Balancing Innovation With Stability

The exchange said tokenized securities would trade like traditional stocks, preserving investor rights and market stability. It noted that U.S. equities markets already operate at a massive scale with strong regulatory safeguards.

Nasdaq’s plan seeks to capture the efficiency gains of blockchain while avoiding disruptions to existing systems. Nasdaq pointed to the rise of decentralized finance as evidence of how trading and clearing can evolve and as a cautionary tale of the risks of moving without safeguards.

The company stressed that governance and investor protection must be embedded from the start to ensure that tokenization strengthens rather than weakens market trust.

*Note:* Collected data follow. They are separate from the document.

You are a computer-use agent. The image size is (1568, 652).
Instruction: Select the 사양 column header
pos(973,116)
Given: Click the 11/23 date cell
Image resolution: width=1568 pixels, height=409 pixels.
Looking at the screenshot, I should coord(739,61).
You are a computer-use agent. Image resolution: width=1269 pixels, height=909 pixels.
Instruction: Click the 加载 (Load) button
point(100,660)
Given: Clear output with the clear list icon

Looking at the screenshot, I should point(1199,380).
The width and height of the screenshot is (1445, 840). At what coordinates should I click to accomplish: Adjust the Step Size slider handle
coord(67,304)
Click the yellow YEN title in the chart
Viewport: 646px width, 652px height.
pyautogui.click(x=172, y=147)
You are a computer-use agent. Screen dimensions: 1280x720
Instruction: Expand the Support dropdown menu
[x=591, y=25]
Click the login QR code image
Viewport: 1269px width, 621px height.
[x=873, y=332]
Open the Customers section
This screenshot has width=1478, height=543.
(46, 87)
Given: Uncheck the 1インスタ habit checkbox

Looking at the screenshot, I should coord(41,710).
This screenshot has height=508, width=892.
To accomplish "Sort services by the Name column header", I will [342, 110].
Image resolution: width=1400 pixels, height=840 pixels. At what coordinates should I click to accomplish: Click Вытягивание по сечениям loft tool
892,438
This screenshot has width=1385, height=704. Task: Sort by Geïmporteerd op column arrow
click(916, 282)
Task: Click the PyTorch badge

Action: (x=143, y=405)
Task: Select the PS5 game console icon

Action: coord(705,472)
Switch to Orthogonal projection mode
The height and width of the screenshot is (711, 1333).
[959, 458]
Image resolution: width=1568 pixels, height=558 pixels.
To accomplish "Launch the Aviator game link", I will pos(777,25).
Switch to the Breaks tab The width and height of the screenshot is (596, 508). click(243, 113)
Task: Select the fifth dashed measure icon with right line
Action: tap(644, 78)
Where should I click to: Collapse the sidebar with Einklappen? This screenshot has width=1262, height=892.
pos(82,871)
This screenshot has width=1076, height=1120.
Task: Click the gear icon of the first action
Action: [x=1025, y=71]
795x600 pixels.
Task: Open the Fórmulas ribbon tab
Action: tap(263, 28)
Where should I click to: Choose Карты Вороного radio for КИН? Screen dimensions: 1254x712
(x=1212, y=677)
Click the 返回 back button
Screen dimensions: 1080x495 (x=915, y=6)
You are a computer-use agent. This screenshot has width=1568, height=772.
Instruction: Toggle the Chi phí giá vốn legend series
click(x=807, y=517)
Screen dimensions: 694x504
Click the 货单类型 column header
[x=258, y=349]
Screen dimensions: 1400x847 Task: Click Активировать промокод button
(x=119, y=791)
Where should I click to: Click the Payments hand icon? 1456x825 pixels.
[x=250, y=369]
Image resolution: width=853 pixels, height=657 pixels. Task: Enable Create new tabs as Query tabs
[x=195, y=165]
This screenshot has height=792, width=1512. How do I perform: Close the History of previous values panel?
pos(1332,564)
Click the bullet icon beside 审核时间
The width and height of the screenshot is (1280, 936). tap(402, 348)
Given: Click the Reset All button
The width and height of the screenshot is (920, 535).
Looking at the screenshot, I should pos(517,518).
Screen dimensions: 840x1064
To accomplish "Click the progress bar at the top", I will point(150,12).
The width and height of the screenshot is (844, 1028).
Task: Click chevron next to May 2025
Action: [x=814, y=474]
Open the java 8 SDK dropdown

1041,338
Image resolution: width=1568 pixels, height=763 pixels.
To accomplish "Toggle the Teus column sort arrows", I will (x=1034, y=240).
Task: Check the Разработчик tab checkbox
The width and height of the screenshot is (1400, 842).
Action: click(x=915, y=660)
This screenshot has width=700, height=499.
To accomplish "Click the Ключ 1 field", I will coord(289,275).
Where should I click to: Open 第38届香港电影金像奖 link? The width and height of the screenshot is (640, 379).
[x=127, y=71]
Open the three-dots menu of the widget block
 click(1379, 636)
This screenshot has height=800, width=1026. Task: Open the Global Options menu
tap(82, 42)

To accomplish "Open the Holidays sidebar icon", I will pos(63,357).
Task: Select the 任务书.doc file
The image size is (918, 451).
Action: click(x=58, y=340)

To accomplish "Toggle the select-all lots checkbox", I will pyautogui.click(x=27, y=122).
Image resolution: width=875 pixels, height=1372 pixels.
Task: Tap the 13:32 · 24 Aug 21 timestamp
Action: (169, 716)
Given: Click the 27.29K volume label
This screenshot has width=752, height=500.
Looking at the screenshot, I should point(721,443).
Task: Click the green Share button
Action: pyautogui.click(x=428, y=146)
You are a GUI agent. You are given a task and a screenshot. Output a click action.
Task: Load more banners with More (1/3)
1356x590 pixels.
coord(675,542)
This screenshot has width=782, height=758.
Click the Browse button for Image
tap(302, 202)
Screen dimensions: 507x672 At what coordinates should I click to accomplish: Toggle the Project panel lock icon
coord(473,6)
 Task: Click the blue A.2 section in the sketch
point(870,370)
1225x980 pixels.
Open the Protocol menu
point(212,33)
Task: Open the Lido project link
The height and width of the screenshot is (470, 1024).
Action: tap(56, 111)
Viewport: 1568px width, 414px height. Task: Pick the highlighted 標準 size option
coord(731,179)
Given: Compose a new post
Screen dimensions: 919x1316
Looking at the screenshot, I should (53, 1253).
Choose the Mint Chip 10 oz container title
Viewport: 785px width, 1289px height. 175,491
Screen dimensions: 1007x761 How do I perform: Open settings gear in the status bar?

Working With Existing Infrastructure

Clearing houses, custodians, and other intermediaries remain critical to market operations. Nasdaq said its approach does not bypass these institutions but works with them to integrate blockchain-based processes, such as faster settlement cycles and modernized proxy voting, without undermining existing protections.

The SEC filing represents an early step in Nasdaq’s strategy to bridge traditional securities with blockchain. If approved, it would mark one of the most significant efforts yet to bring tokenization into mainstream U.S. markets.

Expect ongoing updates as this story evolves.